Monday, November 10, 2014

More Adventures in Indian Cooking

Indian snacks ("nashta") come in three varieties: sweet ("mitthai"), salty ("namkeen"), and savory ("farsan"). One of my favorite snacks is "chakli" (or "chakri"; "murukku" in the south of India). They are fried spirals of spicy dough. I tried making some this summer, but they require a heavy-duty cookie press to extrude the dough -- and the cheap aluminum one I had wasn't even close to the task.

So yesterday, we ventured into a "steel shop"-- an Indian kitchenwares shop. Indians eat on, drink from, and store food in metal dishes and containers. Think steel plates, cups, and bowls rather than plastic or ceramic, and steel "Tupperware". I asked for a chakli-maker, and even with the language barrier (we speak no Gujarati), I was able to get exactly what I needed: a heavy-duty brass extruder:



The extruder is essentially a screw press.
The extruder comes with several plates to make various types of noodles.



The chakli shape is a star:




The dough is spiced with turmeric, ginger, chilies, and cumin, along with some salt and sesame seeds. The extruded spirals are then fried to a crisp golden brown.

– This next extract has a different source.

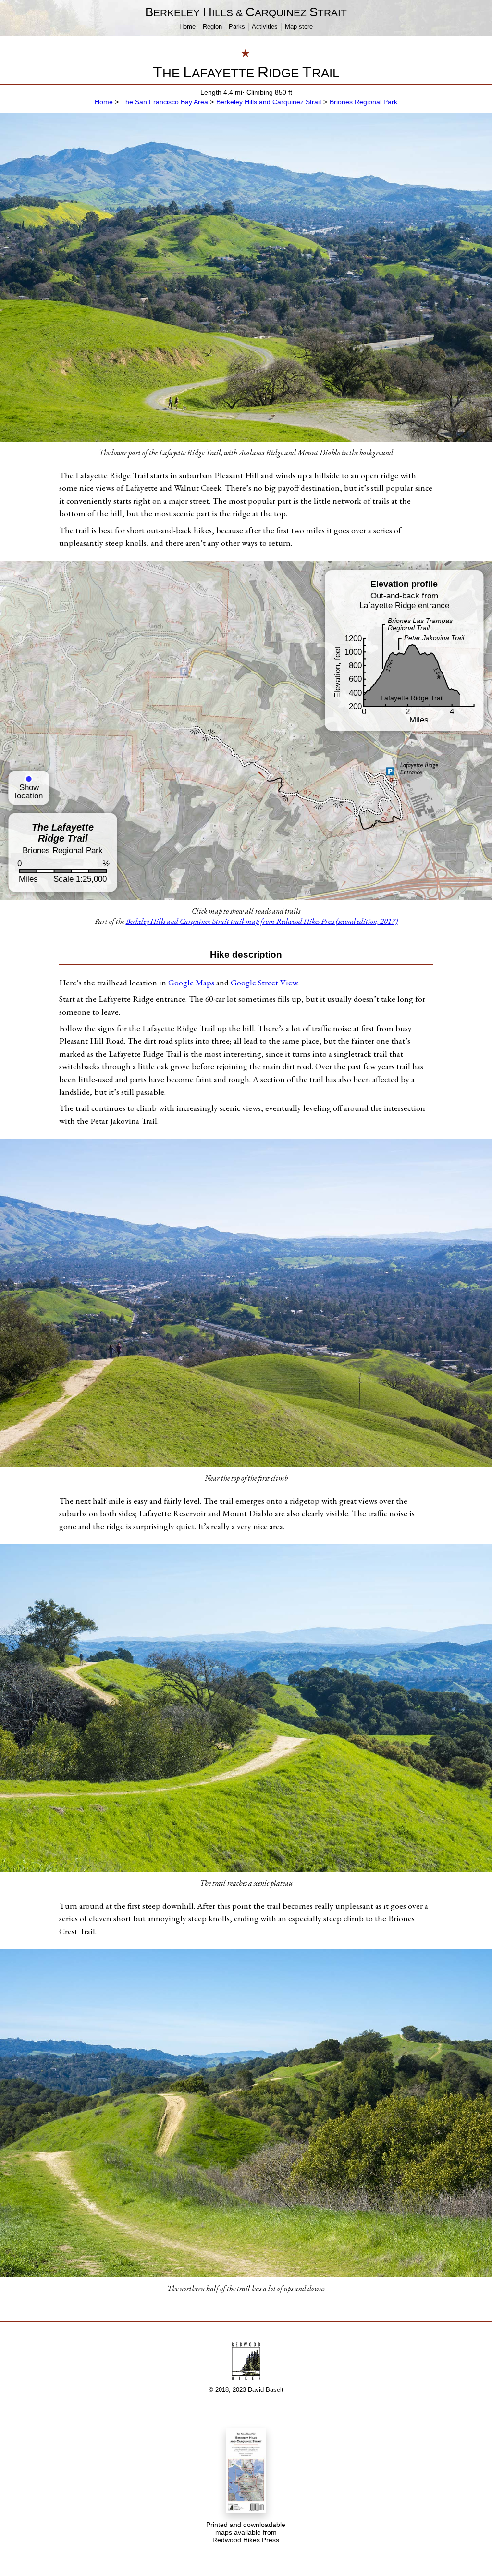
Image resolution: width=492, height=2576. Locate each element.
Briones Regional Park (363, 102)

My results looked fine and tasted OK, but were not quite as crispy as "authentic" chaklis. Next time I'll have to try adding a bit of besun (chickpea flour) and rice flour to the wheat flour base. Still, I amazed our Indian friends that an American could pull off a reasonable version of a classic Indian snack.

1 comment:

  1. Those look really good. Store-bought chaklis are probably made in a commercial deep fryer with insanely hot oil, so frying at a higher temperature will make them crispier, but... I'm not sure that's worth the hazard/added heat at home!